The U.S. coal industry, long in decline, is experiencing an unexpected resurgence in 2025. Driven by the surging power demands of artificial intelligence, data centers, and industrial reshoring, coal units once slated for retirement are being reactivated. This shift is not a return to the past, but a strategic response to a capacity crunch that renewables and gas alone cannot fill. With policy pressures momentarily eased, coal plants are finding a new role defined by efficiency, reliability, and return on investment.
Over the past decade, most coal plants operated in “maintenance-only mode,” deferring investment and slipping into lower efficiency. Now, utilities are being asked to do more, operate more efficiently, and run cleaner without significant capital upgrades. This has pushed operators to focus on selective modernization, particularly in areas that provide immediate, measurable benefits.
One of the most effective tools transforming coal economics is fuel chemistry optimization, led by Environmental Energy Services (EES) and its CoalTreat additive program. CoalTreat additives are applied to the fuel and can alter coal ash characteristics during and after combustion, raising fusion temperatures, decreasing fouling, and recovering lost megawatts. In one 750-MW tangential-fired boiler, CoalTreat eliminated reheat-section slagging that had previously caused derates. The unit increased output by 3% and lowered NOx emissions by 0.02 lb/MMBtu. Another 650-MW plant firing high-slag Illinois Basin and Northern Appalachian blends operated five consecutive days at full load—a feat once impossible—after treatment. The economic benefits are equally significant. Switching from premium Central Appalachian to Illinois Basin fuel saved plants $40 per ton while keeping output and compliance intact. At another location, slagging had lowered furnace exit-gas temperatures by 100F, which improved heat rate by 2.5% and increased net annual revenue by an estimated $2.5 million.
Slag formation begins when minerals in coal, such as silicates, iron, sodium, and potassium, are volatilized and/or react during combustion to create high-strength, low-melting point, sometimes glassy deposits that adhere to tube surfaces. CoalTreat works by introducing specially formulated chemical additives that alter ash chemistry, promoting the formation of brittle crystals (high-melting crystalline structures like anorthite and hematite) instead of “sticky” amorphous glass. The result: Fluxing or molten deposits become solid and friable, and are easily removed by sootblowing. Ash fusion temperatures increase by 150F to 200F. Accumulated slag or fouling is weaker, as shown in sintering strength data, becoming increasingly friable and more easily removed by existing equipment. Forced outages and heat transfer losses decrease. Changes in ash chemistry can be observed through high-temperature probe (HTP) testing that simulates tube-surface conditions. Probe accumulations and associated temperature mapping data consistently show reduced slag adhesion and no or reduced “black glass” formation, validating the chemistry’s effectiveness in actual furnace operating conditions. HTP testing, along with furnace infrared photography/thermography conducted during field trials can be used to verify performance in short demonstration programs.

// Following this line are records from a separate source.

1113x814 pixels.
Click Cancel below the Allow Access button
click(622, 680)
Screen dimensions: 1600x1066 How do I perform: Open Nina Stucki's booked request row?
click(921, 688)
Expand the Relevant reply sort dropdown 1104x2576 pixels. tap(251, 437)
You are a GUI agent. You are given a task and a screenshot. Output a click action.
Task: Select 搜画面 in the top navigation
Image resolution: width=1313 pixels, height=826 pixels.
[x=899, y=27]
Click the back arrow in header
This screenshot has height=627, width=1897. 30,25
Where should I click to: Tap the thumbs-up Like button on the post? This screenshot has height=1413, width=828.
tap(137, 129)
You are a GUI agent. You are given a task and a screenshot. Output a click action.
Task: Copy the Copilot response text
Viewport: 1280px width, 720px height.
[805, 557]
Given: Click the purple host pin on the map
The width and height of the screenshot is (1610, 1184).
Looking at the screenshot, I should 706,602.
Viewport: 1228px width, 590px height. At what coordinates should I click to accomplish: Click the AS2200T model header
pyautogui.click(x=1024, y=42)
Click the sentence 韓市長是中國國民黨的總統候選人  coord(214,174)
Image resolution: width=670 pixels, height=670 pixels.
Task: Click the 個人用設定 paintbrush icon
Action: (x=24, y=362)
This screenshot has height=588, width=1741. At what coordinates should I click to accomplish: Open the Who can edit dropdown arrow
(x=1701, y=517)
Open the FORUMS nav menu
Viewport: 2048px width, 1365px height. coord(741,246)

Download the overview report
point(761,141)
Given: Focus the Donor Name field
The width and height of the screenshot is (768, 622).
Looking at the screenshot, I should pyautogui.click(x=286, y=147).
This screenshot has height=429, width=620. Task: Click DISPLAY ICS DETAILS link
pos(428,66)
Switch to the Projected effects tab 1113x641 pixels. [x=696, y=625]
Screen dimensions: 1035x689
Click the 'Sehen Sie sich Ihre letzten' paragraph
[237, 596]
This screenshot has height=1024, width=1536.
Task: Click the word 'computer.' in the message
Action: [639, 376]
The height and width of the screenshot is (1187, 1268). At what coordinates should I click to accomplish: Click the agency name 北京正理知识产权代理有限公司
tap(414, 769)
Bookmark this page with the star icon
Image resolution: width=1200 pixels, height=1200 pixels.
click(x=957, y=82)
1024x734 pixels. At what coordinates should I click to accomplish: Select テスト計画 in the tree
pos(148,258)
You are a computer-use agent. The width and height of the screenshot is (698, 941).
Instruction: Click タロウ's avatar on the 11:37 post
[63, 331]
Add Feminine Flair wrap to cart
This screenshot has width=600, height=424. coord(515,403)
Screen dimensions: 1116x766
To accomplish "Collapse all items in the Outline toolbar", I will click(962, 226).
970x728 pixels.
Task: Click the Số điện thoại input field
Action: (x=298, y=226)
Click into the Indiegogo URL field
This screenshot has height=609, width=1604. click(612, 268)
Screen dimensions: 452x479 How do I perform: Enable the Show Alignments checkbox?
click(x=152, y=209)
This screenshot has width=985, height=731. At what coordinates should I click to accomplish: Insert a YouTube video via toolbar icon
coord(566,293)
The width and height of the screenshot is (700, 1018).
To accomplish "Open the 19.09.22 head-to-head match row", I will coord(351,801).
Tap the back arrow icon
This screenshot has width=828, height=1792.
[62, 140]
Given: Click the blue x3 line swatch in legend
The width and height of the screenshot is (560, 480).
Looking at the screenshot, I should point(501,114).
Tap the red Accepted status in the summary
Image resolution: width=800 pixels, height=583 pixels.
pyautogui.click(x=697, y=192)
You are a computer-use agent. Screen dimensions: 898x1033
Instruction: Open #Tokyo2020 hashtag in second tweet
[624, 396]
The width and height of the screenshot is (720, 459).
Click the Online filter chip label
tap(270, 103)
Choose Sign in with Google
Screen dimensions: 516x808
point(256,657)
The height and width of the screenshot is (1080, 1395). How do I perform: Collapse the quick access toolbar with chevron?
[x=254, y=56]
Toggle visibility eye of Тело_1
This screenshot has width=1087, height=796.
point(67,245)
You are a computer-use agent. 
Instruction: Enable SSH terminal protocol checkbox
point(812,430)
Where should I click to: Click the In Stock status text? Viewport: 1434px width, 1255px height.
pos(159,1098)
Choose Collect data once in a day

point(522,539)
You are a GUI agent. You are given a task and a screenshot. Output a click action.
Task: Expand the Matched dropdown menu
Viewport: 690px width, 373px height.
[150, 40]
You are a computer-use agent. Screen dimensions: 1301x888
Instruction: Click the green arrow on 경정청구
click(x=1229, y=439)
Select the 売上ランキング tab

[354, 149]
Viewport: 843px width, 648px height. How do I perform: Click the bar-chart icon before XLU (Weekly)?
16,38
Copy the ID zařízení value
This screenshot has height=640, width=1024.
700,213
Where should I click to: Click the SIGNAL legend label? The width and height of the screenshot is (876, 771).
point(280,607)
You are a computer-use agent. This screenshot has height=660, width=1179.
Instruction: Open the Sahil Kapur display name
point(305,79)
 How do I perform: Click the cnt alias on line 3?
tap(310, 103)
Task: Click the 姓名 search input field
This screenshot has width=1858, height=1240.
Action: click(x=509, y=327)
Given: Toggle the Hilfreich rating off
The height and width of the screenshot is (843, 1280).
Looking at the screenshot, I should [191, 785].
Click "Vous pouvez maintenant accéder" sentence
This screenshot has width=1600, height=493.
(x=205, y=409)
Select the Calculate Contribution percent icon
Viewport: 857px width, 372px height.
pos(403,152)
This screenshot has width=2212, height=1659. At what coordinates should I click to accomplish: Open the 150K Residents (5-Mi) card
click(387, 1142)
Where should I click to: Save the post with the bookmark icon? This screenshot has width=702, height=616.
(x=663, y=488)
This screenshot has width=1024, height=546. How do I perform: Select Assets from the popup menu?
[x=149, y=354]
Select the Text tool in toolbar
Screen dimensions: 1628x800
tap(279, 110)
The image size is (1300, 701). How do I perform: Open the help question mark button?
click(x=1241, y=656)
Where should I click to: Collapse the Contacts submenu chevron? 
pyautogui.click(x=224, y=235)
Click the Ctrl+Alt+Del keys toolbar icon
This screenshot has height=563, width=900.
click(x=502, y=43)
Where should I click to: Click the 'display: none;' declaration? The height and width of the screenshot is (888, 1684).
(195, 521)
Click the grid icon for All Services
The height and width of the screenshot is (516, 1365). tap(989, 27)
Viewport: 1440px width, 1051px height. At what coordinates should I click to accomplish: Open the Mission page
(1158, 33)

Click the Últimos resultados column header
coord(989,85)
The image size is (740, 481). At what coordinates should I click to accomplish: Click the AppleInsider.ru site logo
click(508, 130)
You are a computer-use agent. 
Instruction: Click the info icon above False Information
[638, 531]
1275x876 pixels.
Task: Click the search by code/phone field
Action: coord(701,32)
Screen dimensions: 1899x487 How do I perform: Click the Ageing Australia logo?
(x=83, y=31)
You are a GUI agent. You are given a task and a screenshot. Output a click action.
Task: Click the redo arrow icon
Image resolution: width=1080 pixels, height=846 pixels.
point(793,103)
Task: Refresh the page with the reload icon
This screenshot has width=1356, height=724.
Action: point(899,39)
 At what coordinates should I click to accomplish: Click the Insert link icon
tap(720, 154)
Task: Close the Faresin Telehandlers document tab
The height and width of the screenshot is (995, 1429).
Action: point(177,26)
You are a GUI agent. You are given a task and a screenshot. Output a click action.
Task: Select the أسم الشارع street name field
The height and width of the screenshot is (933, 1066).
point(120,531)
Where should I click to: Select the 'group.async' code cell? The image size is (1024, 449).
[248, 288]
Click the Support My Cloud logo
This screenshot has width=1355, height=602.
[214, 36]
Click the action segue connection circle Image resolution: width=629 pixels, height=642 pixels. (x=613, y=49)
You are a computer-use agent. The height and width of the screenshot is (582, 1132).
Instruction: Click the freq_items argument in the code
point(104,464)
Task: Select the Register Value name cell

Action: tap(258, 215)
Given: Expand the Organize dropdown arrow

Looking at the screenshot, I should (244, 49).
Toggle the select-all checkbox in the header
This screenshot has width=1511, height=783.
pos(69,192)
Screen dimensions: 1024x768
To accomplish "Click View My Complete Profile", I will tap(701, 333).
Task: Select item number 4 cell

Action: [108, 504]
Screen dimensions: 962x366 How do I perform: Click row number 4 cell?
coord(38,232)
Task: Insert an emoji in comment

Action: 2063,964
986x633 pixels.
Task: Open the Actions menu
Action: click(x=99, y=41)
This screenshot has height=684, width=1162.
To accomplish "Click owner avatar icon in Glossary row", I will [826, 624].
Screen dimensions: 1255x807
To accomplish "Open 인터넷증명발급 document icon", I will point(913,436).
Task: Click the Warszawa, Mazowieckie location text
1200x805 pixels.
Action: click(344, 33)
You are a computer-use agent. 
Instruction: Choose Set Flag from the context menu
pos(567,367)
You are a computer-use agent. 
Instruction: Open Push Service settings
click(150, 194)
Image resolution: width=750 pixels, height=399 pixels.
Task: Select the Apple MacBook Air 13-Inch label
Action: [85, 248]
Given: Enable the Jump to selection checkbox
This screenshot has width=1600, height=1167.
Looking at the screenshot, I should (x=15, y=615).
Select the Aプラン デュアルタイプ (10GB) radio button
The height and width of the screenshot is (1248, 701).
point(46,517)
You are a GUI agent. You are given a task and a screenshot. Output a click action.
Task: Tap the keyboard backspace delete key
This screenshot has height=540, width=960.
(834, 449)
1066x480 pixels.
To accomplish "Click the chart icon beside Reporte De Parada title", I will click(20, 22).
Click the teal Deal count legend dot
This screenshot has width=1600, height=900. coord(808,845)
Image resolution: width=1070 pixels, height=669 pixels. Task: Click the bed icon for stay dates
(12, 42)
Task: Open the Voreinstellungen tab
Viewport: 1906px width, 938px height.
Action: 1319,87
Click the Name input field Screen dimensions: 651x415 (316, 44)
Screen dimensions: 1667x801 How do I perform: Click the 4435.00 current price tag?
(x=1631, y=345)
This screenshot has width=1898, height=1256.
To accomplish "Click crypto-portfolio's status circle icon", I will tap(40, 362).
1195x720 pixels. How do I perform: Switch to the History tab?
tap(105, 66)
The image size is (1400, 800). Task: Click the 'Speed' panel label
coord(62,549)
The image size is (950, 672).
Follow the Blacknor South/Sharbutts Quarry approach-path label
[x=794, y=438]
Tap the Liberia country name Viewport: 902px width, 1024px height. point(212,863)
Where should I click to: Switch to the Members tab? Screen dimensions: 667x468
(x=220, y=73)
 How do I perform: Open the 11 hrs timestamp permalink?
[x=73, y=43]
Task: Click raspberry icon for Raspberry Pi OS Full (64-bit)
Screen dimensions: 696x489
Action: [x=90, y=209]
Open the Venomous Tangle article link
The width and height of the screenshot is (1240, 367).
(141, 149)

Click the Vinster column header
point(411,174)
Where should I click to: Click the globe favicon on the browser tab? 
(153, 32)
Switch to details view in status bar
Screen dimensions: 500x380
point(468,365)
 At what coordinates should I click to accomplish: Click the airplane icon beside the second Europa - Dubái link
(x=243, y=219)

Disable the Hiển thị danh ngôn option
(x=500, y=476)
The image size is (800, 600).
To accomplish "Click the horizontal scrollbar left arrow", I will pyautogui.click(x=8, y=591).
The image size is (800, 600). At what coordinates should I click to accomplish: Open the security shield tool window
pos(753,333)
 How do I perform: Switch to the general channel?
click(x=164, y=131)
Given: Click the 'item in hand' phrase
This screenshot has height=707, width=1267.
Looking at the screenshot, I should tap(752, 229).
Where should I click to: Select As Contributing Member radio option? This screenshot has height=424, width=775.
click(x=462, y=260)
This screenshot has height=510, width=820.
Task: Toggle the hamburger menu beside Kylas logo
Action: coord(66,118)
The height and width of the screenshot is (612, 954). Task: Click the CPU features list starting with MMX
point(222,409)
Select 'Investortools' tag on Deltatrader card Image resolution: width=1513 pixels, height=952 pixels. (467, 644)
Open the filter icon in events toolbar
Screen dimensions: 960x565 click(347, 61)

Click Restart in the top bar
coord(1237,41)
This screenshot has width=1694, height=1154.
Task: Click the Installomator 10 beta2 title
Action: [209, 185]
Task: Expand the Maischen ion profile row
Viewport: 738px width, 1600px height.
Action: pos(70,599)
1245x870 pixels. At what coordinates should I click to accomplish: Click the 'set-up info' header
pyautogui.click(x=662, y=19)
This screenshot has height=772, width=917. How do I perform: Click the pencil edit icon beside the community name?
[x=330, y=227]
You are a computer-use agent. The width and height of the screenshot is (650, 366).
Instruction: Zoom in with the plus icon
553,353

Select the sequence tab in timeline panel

The shift from maintaining the status quo to a renewed focus on maximizing generating capacity and reliability is borne out daily across the U.S. fleet. Utilities that once viewed additive chemistry as a tool of last resort are now actualizing significant operational and financial returns. A case study from a Midwestern public utility demonstrates how a targeted CoalTreat program restored lost megawatts, improved heat rate, and delivered multimillion-dollar gains—all without capital upgrades. The unit avoided more than 9,000 MWh of derate due to fouling and cut forced outages by about 120 hours. Additionally, the unit improved its average heat rate by nearly 200 Btu/kWh and significantly lowered boiler maintenance and sootblower steam consumption. The savings from heat-rate improvement contribute approximately $1.0 million annually to the plant’s bottom line. Recovered power sales generated a net income of about $5 million per year (after fuel costs), based on an average power sale price of $100/MWh. Maintenance savings from reduced boiler cleaning and weld repairs eliminated roughly $100,000 in annual maintenance expenses.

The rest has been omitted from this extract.